- [DIRECTIONS]:
1. For each statement below, say whether it agrees with the stem cell research text: (a) Whitehead's letter to Governor Gilmore was dated July 19th. (b) The Jones Institute for Reproductive Medicine is in Richmond. (c) The study Whitehead cites found embryonic stem cells in mice to be more predictable than previously thought. Answer each with yes or no and quote the deciding words.
2. Translate this sentence from the stem cell research text into Spanish: "The Rutherford Institute is an international, nonprofit civil liberties organization committed to defending constitutional and human rights."
3. According to the stem cell research text, in which journal did the study Whitehead cites appear?

- [TEXT SECTION]:
======
CHARLOTTESVILLE, Va.-- In a July 19th letter to Virginia Governor James Gilmore, John W. Whitehead, president of The Rutherford Institute, urged Governor Gilmore to conduct a careful and thorough investigation into reports that an institution funded by the Commonwealth of Virginia, the Jones Institute for Reproductive Medicine in Norfolk, is creating human embryos specifically for the purpose of embryonic stem cell research.
On the eve of President Bush's expected decision on whether or not to approve federal funding for stem cell research on human embryos, Whitehead is asking decision-makers to carefully balance the actual medical benefits of such research with the ethical question of destroying human embryos. If we are to allow such research, Whitehead believes, then two things must be true: first, that the embryos will be destroyed anyway; and second, that the research will indeed save thousands, if not millions, of lives. Citing the Jones Institute's present research project and a recent scientific study, Whitehead challenges these rationales. By growing human embryos for purposes of experimentation and destruction, Whitehead states, the Jones Institute has removed the condition under which many ethicists have found embryonic research acceptable: that the experimentation be conducted on embryos discarded unused from fertilization therapy. In addition, the ethical and legal ramifications involved in producing embryos from biological donors who are unaware of what their genetic material is being used for is cause for alarm. As to the question of saving lives, Whitehead cites a study in a recent issue of the journal Science, which found that embryonic stem cells, at least in mice, are much more unpredictable than previously thought.
"This is not to suggest that federal and state tax dollars should not be used to support controversial medical research," said Mr. Whitehead. "In the case of embryonic research, on the other hand, a great many citizens believe the immoral destruction of human life is involved. Respect for these views, particularly in light of new evidence questioning the efficacy of stem cell research, counsels caution and sensitivity."
The Rutherford Institute is an international, nonprofit civil liberties organization committed to defending constitutional and human rights.
======
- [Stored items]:
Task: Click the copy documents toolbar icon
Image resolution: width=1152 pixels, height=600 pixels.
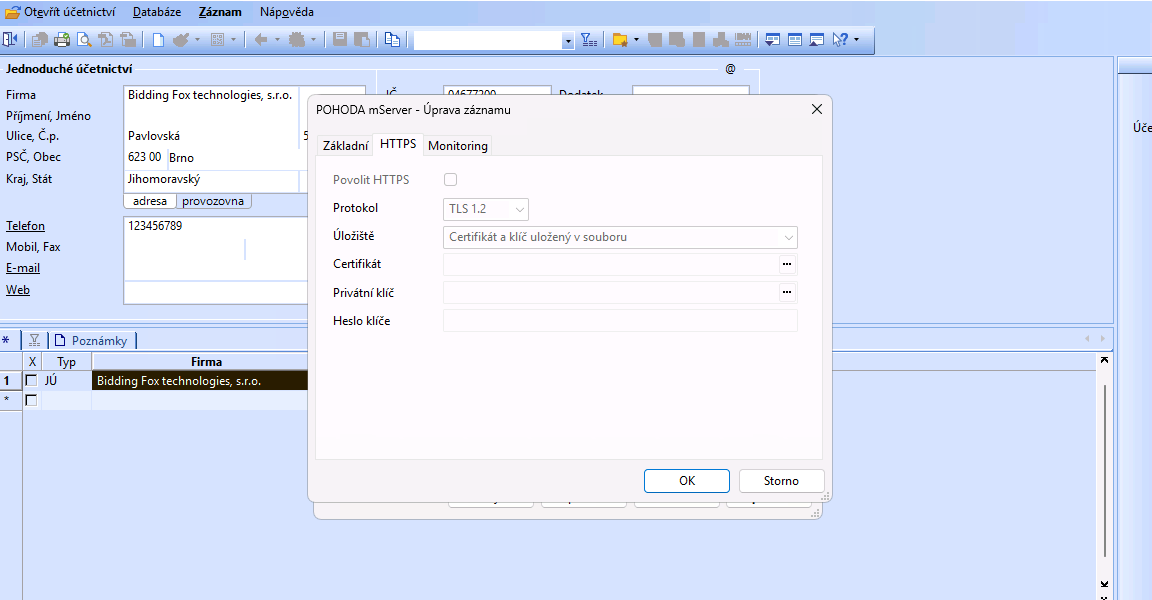Action: pyautogui.click(x=392, y=40)
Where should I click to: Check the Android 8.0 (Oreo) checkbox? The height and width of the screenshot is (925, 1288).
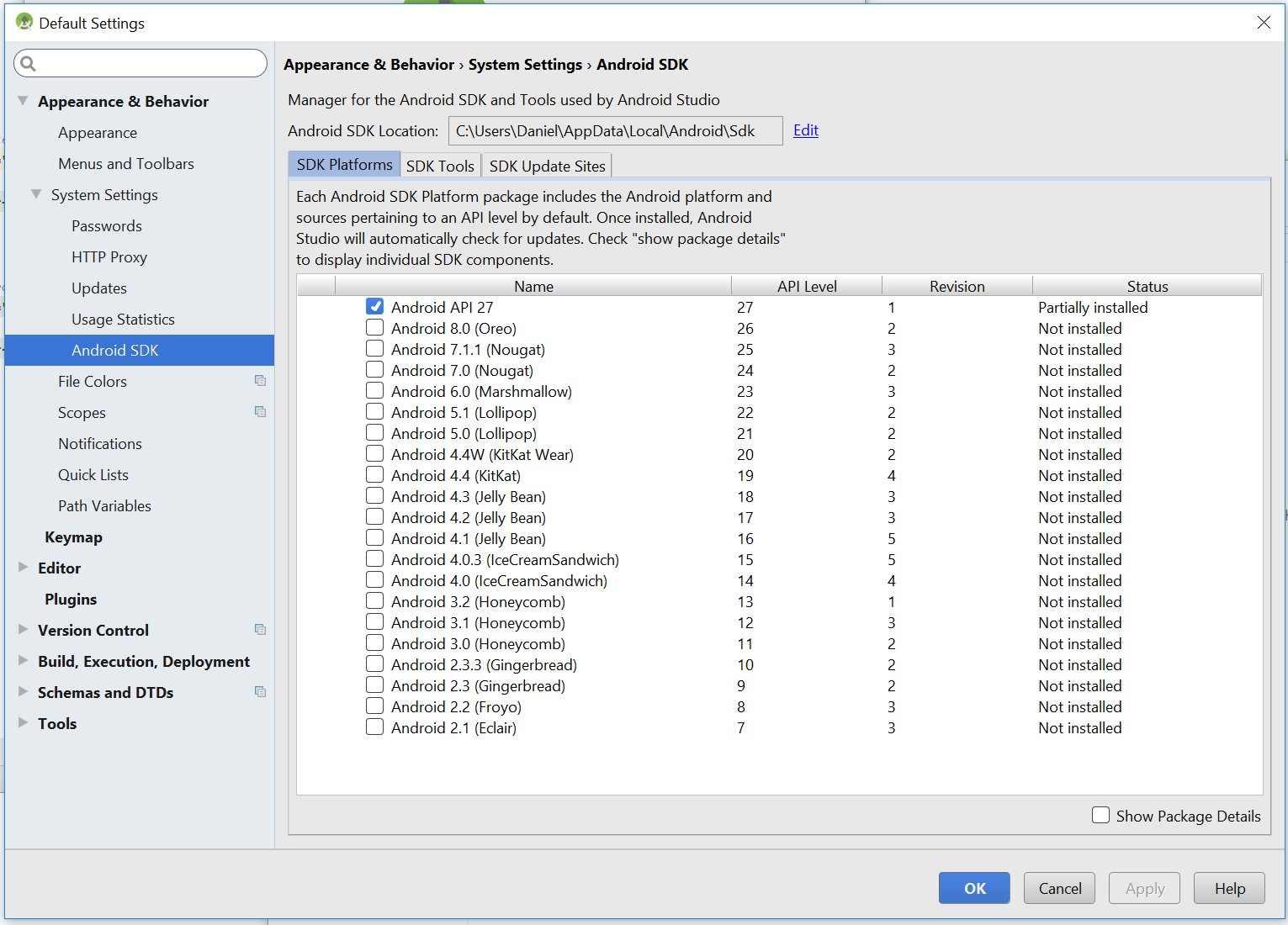(x=375, y=328)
======
- [ANSWERS BY ITEM NUMBER]:
1.
(a) Yes: "In a July 19th letter to Virginia Governor James Gilmore"
(b) No: "the Jones Institute for Reproductive Medicine in Norfolk"
(c) No: "embryonic stem cells, at least in mice, are much more unpredictable than previously thought"

2. El Instituto Rutherford es una organización internacional de libertades civiles, sin fines de lucro, comprometida con la defensa de los derechos constitucionales y humanos.

3. Science